### Data
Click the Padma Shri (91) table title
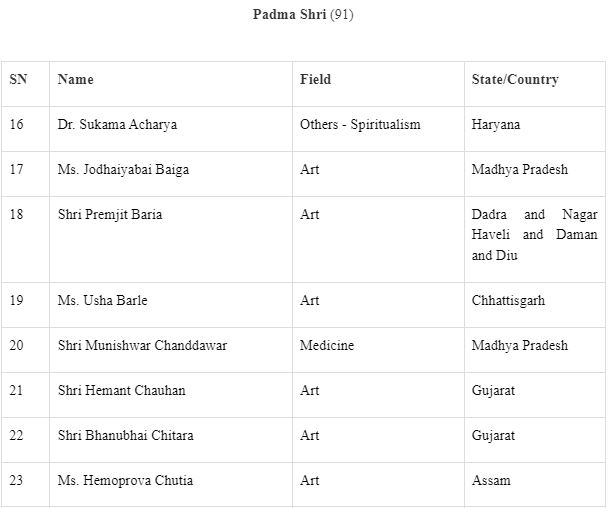 tap(303, 15)
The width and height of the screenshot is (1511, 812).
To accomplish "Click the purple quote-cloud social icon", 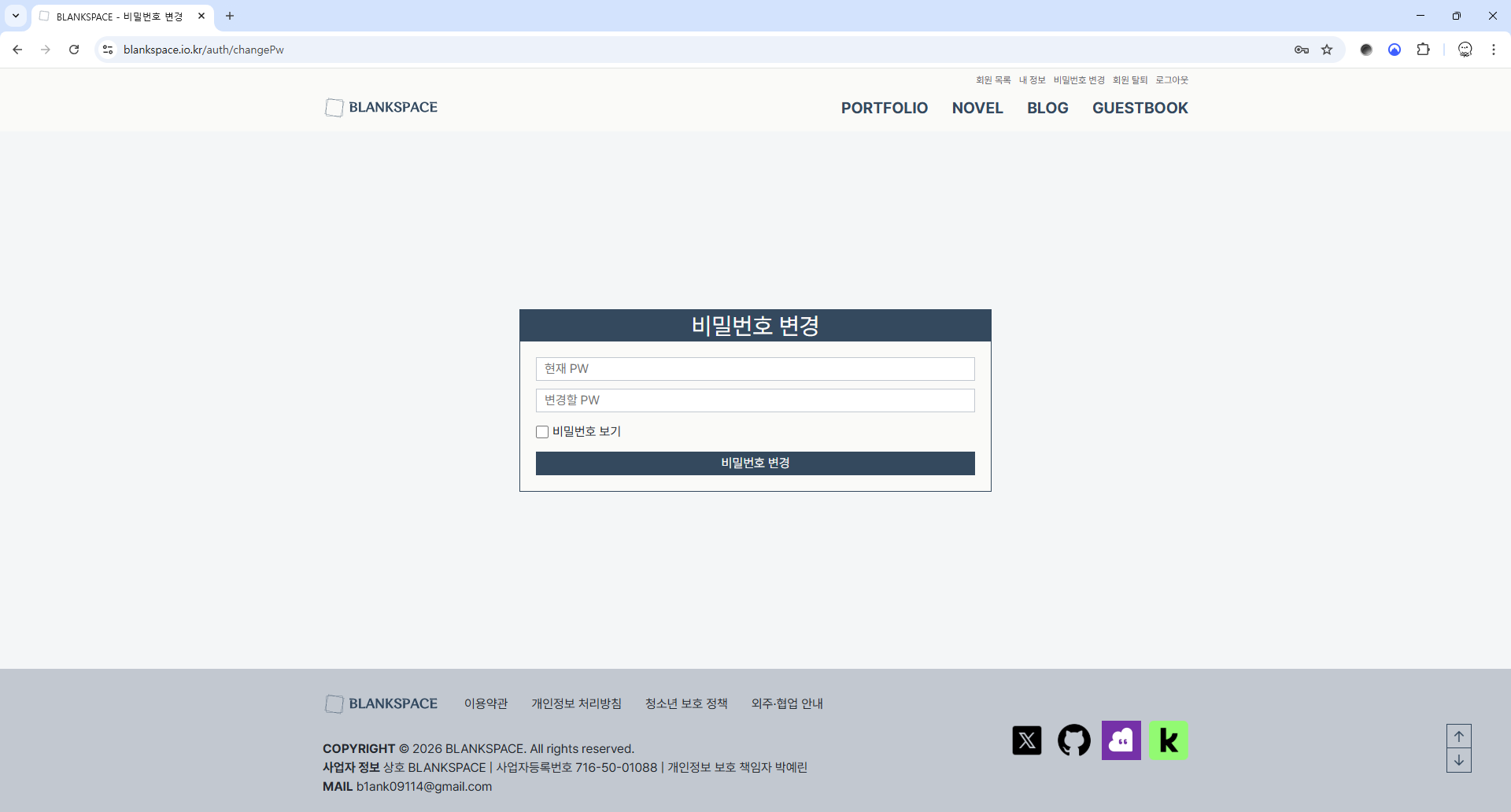I will 1121,740.
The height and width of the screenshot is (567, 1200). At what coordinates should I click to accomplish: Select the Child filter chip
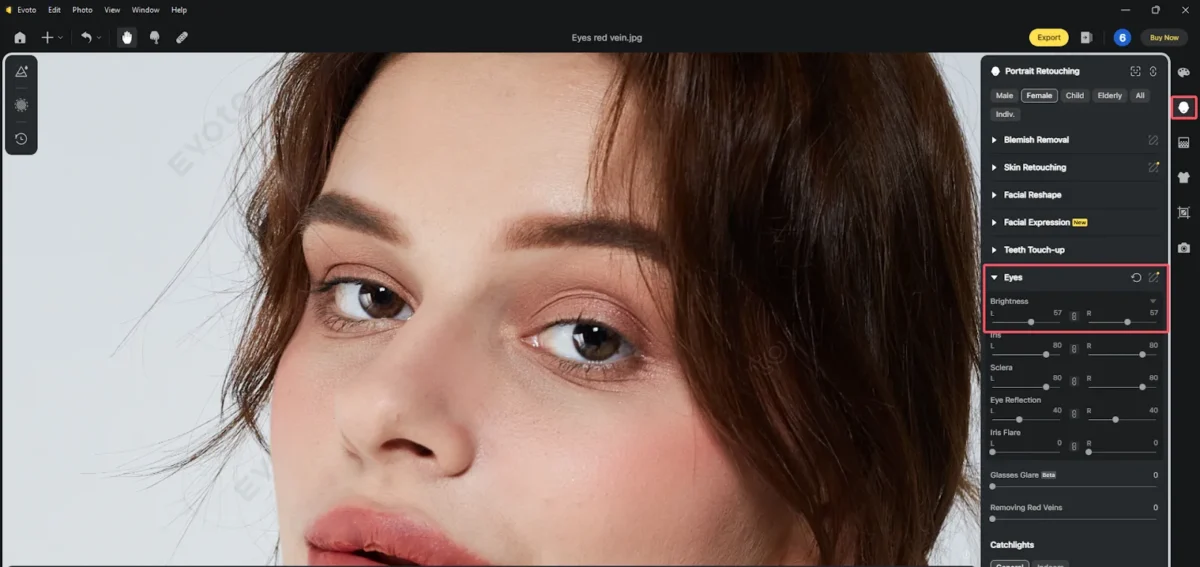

### What is needed
Gather every line in the records above that contains the string "screenshot".

### Exercise result
The width and height of the screenshot is (1511, 812).
The height and width of the screenshot is (567, 1200). At what coordinates should I click to accomplish: Select the Child filter chip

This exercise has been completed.